The ruble declined, extending its steepest three-day slump in almost 10 months, after oil traded below $73 a barrel and concern deepened the global economic recovery may slow.
The Russian currency depreciated 2.2 percent to 30.5638 per dollar in Moscow, retreating 4.8 percent in three days to the lowest since Sept. 16. Crude slipped as much as 1.4 percent to $72.54 a barrel in New York.
Russia is headed for its first economic contraction in a decade this year after the global financial crisis cut demand for commodities, the country’s main source of export revenue. Finance Minister Alexei Kudrin said the country remained a “weak link” in global finance and that the economy still isn’t strong enough to continue attracting investment when the U.S. and Europe start raising interest rates.

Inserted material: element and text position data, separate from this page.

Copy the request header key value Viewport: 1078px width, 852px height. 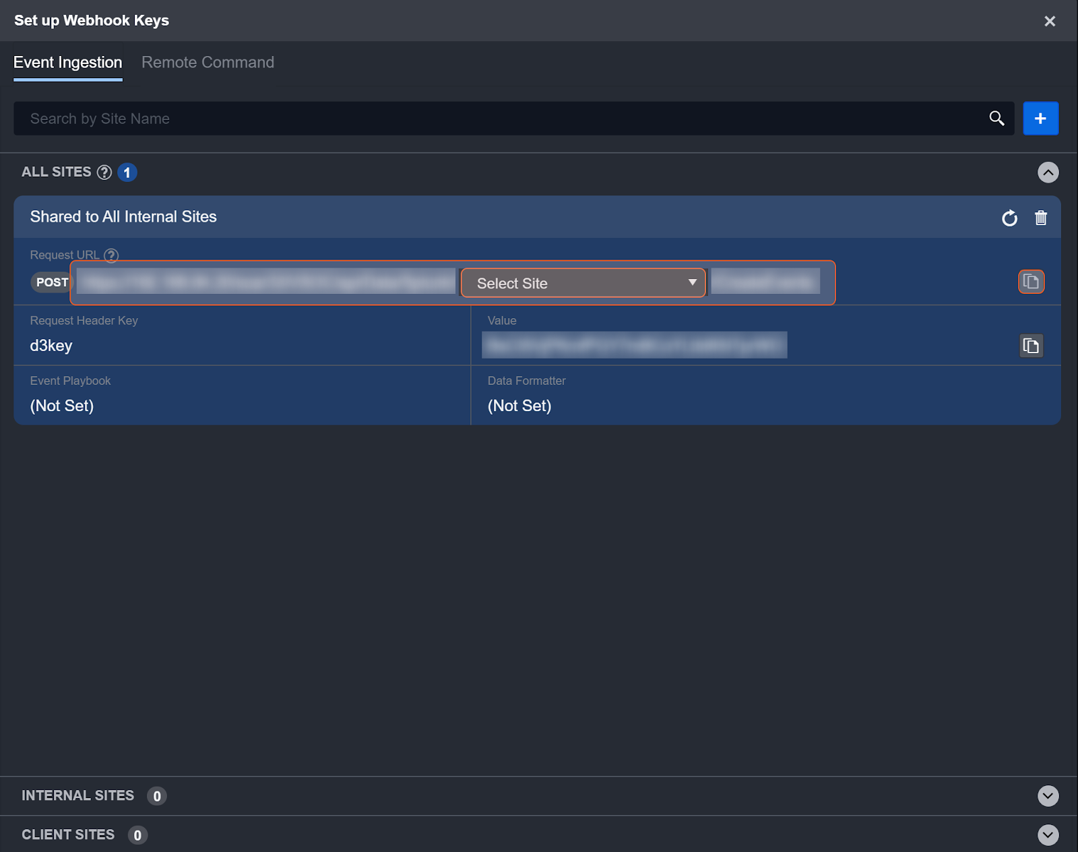pos(1031,346)
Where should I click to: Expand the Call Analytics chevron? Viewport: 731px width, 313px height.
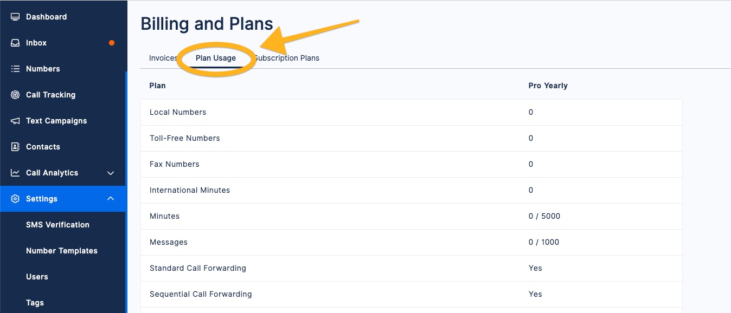[x=111, y=173]
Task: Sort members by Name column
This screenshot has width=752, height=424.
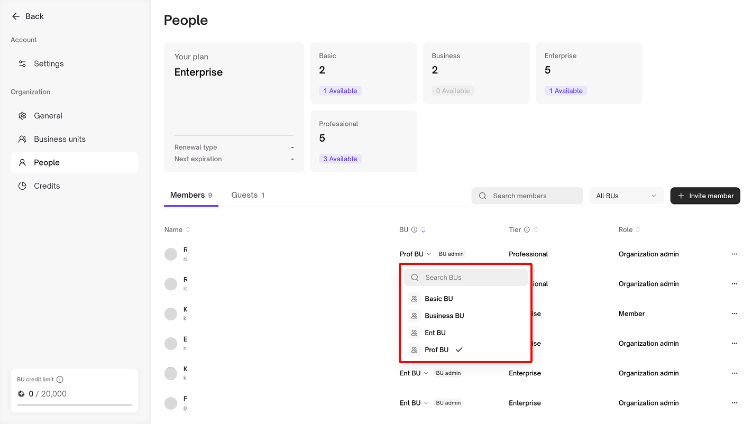Action: (x=188, y=229)
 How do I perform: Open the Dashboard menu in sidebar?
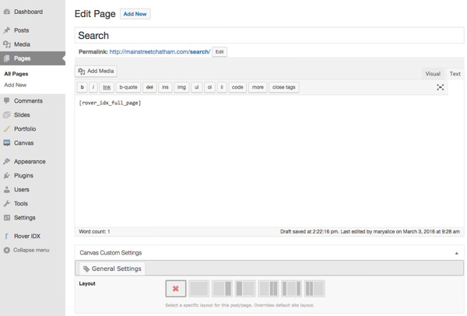pyautogui.click(x=28, y=12)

“Market is very nervous and a lot of participants have view that this ruble risk aversion can be continued,” said Luis Costa, an emerging-market debt strategist at Commerzbank AG in London. “Russian capital flows continue to be extremely linked to global stocks sentiment. A break in this cycle can easily bring the ruble down a lot once again.”
The extra yield investors demand to own Russia’s bonds instead of U.S. Treasuries rose the most in more than a week, adding 15 basis points to 2.36 percentage points, according to JPMorgan Chase & Co.’s EMBI+ Index.

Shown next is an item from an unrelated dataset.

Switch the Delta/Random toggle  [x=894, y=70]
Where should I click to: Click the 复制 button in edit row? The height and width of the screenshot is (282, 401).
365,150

Russia’s 30-stock Micex Index fell for a second day, losing 0.8 percent. The MSCI Emerging Markets Index of 22 developing nations posted its longest losing streak in five weeks, after rating companies highlighted the risk of government deficits and U.S. Federal Reserve Chairman Ben Bernanke said the world’s largest economy faces “formidable headwinds.”
Unexpected Drop
A report today showed German industrial output unexpectedly fell for the first time in three months in October.
The ruble has climbed 15 percent in 10 months and the 30- stock Micex Index has more than doubled this year as signs of global economic recovery sent commodity prices higher, boosting the income outlook for producers.

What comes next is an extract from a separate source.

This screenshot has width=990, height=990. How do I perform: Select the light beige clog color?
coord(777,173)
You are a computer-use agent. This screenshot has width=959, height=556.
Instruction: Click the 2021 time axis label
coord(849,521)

A stronger U.S. dollar and a reversal of fund inflows out of commodity markets are among the key risks that may halt a rally in raw-material prices, JPMorgan analysts led by Adrian Mowat wrote in a report. The downgraded their recommendation on the country’s equity market, the world’s best performer this year.
The ruble weakened 35 percent against the dollar between August 2008 and January as Bank Rossii undertook its “gradual devaluation” to support the country’s exporters amid falling commodity prices. The currency has regained 26 percent of its value between February and Nov. 11, when the ruble hit 28.6613 against the dollar, its strongest level this year, as the oil price doubled in the same period.
‘Proxy for Risk’
Russia’s currency is a “proxy for risk” more so than most other currencies in the region because of the economy’s reliance on commodity prices, leaving the ruble vulnerable to investor perception swings, according to Ivan Tchakarov, an economist at Nomura Holdings Inc. in London.
Investors increased bets that the ruble will decline further, with non-deliverable forwards showing the currency at 30.77 per dollar in three months, from an NDF of 30.38 on Dec. 7. The contracts are a guide to expectations of currency movements as they allow foreign investors and companies to fix the exchange rate at a particular level in the future.
The ruble declined 1.8 percent to 45.0864 per euro today, the weakest since Sept. 16. The movements against the dollar and the euro left the ruble at 37.0957 against the central bank’s target currency basket, which is used to manage swings that hurt Russian exporters.
The basket is calculated by multiplying the dollar’s rate to the ruble by 0.55, the euro to ruble rate by 0.45, then adding them together. The ruble remains within the 26 to 41 band the central bank pledged Jan. 22 to defend.